There is, in other words, a brief period (not more than three years) during which someone else could have captained the ship between April and Pike, although no such person has ever been mentioned. There's a comparable amount of time during which Pike could've been in command but
not had Spock serving under him, although it's generally assumed that once Spock was on the
Enterprise he stayed their, through its change of captains.
In order to avoid an unseemly multiplication of previously unmentioned captains who aren't actually relevant to the story about to be told in DSC S2, it seems most reasonable to stick to the familiar April-Pike-Kirk sequence. Of course, as others have noted, it's not uncommon in Trek for a first officer to take command of ship for the space of an emergency, a mission, or even as much as a few weeks, without formally replacing the captain of record... so it's probably safest to assume that's how DSC will handle Number One and the
Enterprise whilst Pike is on "detached duty" or what-have-you aboard
Discovery, for the length of however much story time S2 takes.
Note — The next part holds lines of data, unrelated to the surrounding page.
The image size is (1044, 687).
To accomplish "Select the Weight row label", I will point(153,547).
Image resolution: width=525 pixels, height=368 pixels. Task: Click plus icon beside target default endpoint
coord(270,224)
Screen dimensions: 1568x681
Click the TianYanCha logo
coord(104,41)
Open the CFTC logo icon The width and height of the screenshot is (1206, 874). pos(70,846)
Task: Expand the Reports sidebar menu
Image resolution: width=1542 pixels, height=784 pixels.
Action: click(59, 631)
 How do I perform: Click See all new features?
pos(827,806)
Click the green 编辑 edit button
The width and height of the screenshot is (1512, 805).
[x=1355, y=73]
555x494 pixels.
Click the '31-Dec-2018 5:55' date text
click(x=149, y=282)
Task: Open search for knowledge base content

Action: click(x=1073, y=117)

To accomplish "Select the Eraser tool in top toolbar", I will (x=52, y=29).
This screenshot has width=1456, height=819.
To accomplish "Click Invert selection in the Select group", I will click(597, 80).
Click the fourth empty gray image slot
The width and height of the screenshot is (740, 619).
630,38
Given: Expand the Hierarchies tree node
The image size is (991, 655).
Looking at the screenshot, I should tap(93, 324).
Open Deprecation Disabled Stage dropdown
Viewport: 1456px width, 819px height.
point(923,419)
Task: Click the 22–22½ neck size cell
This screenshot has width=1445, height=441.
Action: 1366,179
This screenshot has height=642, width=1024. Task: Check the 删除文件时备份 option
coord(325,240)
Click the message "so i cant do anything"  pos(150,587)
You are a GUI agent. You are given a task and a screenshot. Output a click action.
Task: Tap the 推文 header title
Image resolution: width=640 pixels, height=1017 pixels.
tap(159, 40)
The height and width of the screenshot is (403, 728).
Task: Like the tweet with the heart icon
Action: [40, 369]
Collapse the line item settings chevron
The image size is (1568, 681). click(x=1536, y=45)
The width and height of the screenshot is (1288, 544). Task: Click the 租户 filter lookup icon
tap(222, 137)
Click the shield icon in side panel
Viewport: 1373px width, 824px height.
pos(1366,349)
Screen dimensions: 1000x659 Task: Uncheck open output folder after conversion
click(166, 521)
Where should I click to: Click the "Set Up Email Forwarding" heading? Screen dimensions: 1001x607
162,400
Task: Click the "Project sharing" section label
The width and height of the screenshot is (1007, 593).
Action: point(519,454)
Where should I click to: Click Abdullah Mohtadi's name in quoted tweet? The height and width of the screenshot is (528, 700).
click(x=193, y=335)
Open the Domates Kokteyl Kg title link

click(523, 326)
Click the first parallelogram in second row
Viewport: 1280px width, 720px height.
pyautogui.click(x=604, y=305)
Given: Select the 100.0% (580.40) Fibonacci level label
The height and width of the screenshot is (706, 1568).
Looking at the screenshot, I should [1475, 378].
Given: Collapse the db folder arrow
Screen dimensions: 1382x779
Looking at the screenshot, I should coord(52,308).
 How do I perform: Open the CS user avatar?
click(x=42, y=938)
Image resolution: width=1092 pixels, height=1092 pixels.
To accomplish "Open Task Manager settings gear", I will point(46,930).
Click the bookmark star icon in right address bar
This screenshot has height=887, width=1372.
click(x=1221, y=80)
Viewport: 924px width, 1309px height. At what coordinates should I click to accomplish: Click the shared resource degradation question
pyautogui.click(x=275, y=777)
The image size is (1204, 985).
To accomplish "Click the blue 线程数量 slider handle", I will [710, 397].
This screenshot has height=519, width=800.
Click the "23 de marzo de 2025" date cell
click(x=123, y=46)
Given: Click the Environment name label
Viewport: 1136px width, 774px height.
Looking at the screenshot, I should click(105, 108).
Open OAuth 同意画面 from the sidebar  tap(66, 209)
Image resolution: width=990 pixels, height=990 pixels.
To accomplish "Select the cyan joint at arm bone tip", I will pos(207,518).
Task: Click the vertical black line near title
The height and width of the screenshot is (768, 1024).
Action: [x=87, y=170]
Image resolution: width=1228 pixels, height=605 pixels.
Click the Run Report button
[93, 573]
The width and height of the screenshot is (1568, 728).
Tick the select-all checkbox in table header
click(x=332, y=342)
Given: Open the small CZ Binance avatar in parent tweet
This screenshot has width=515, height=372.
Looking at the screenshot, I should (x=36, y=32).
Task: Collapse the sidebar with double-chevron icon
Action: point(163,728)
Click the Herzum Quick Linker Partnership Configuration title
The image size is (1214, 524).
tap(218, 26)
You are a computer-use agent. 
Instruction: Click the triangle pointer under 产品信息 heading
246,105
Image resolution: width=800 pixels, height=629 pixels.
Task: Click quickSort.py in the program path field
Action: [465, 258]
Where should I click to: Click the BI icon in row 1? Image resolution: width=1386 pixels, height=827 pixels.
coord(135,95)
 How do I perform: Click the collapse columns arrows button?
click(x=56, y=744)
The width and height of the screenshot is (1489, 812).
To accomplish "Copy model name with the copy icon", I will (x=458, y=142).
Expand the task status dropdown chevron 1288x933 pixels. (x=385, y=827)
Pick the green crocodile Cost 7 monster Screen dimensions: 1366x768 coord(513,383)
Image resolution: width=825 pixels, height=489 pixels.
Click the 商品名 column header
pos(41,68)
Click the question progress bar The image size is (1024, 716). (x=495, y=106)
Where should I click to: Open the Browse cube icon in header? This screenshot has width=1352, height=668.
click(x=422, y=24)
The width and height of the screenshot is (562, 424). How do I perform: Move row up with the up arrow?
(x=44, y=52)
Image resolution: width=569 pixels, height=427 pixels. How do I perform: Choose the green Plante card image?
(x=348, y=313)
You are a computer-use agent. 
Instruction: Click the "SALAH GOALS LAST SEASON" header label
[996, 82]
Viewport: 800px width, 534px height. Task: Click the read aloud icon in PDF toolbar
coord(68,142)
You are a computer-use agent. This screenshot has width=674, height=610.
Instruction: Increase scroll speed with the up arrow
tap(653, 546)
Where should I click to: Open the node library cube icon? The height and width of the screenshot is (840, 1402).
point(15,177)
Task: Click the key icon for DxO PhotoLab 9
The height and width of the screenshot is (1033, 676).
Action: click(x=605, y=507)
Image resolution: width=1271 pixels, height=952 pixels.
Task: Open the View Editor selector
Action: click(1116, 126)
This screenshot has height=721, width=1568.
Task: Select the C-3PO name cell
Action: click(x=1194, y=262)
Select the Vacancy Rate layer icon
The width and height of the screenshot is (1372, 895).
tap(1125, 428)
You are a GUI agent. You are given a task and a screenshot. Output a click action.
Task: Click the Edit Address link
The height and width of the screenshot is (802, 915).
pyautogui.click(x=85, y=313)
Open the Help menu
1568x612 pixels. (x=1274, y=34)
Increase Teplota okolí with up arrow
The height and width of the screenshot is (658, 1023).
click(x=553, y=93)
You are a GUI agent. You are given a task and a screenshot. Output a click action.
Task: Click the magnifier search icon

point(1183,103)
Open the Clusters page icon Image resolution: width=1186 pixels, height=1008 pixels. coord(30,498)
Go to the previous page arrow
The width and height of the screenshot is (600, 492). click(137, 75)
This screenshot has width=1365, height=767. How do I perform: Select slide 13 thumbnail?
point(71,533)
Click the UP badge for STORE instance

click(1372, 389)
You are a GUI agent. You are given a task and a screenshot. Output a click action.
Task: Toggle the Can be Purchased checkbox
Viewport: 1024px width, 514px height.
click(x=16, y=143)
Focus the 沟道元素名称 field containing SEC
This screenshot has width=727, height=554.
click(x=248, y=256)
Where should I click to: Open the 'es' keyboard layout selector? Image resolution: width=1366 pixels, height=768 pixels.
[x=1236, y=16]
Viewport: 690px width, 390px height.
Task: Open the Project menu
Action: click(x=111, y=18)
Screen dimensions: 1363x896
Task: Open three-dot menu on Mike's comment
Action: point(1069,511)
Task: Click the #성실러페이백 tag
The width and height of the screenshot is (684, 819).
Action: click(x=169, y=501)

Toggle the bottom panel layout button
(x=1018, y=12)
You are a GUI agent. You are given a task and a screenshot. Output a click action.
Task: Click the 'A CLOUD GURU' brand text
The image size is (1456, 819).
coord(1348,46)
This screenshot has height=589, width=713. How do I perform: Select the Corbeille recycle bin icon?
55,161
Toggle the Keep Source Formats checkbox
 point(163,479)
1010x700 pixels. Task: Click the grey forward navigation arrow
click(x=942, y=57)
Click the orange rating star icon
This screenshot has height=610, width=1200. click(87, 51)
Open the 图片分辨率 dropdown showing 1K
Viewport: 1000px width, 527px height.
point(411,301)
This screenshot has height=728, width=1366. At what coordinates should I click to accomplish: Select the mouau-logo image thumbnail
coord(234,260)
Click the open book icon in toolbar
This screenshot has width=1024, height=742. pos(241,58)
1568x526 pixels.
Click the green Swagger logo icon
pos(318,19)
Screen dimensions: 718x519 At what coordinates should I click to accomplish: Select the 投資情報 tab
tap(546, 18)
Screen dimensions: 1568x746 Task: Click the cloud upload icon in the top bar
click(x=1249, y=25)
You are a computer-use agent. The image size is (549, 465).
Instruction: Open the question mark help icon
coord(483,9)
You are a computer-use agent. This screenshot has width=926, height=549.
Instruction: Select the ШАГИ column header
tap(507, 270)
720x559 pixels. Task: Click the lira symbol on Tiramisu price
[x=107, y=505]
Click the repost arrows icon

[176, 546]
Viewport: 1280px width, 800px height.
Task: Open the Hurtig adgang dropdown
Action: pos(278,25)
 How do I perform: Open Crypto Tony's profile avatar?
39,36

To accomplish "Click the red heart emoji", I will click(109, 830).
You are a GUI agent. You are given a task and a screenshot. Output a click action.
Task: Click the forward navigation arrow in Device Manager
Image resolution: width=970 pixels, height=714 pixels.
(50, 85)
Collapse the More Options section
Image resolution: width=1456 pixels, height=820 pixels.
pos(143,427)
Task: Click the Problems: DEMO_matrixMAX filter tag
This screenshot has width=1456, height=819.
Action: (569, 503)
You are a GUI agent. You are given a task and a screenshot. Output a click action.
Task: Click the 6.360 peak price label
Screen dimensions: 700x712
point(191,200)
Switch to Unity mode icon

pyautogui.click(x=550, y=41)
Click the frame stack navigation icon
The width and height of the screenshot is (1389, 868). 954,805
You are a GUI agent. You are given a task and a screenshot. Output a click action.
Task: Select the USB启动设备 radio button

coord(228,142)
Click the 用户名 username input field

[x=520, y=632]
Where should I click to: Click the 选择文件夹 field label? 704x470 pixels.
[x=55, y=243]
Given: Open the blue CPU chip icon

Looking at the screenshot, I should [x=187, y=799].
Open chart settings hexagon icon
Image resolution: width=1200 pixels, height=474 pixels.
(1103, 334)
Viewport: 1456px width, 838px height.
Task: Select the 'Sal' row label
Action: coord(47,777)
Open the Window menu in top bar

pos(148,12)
We will, of course, see for sure in a few months. But for now, that's how I'd bet.
Or when Jellico replaced Picard (ceremony and all) only for Picard to come back. Number One being the official captain of the Enterprise doesn't contradict anything, she could have her own five year mission with Pike coming back in 2262 and commanding it again before Kirk takes over.
Theoretically. But the reasoning above is why I think we
won't actually see Pike as an ongoing regular on DSC... at least not unless we get Spock along with him (thus preserving the "served under" remark), but that would make DSC a
very different type of show, so I also don't expect that.